When we are in those situations we often think we have no option but to use either medical sedation or aversive means of control, restraint or confinement. Very often we are right, and when there really is no other option then I’d be the first to recommend restraint or negative reinforcement if it were essential to get something done for the good of the horse.

But sometimes we also need to use our imagination so that we don’t feel like we have no choice but to use force.

I am very proud of my student – especially as she is a new horse owner – that she had the imagination to get the help of some people to scratch the horse all over while she examined his wounds.

Until we have some behaviours trained with positive reinforcement, or we find a place to keep them where they don’t really need to be handled at all, then if we have to make a behaviour happen, or do something for the horse where – for their own immediate safety or medical treatment – consent is not really an option, then I’d say that when all else has failed, then some form of force may well have to be our choice.

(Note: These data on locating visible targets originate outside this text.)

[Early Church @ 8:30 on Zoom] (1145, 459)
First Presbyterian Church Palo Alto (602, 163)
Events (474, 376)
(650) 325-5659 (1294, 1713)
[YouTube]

I can easily justify the use of force on a temporary or occasional basis, where the animal would suffer if we didn’t, or to bring the animal’s suffering or distress to an end sooner.

But I also think we need to use our imagination and resources much better to demonstrate that we’ve exhausted the options available to us in terms of how we keep the animal and organise his environment, and to prevent the animal from being at risk of, or coming to emotional or physical harm in the first place.

Avoiding the need for forceful handling probably comes down to us having learned strategies to prevent and avoid it, and to cultivating a much more active imagination!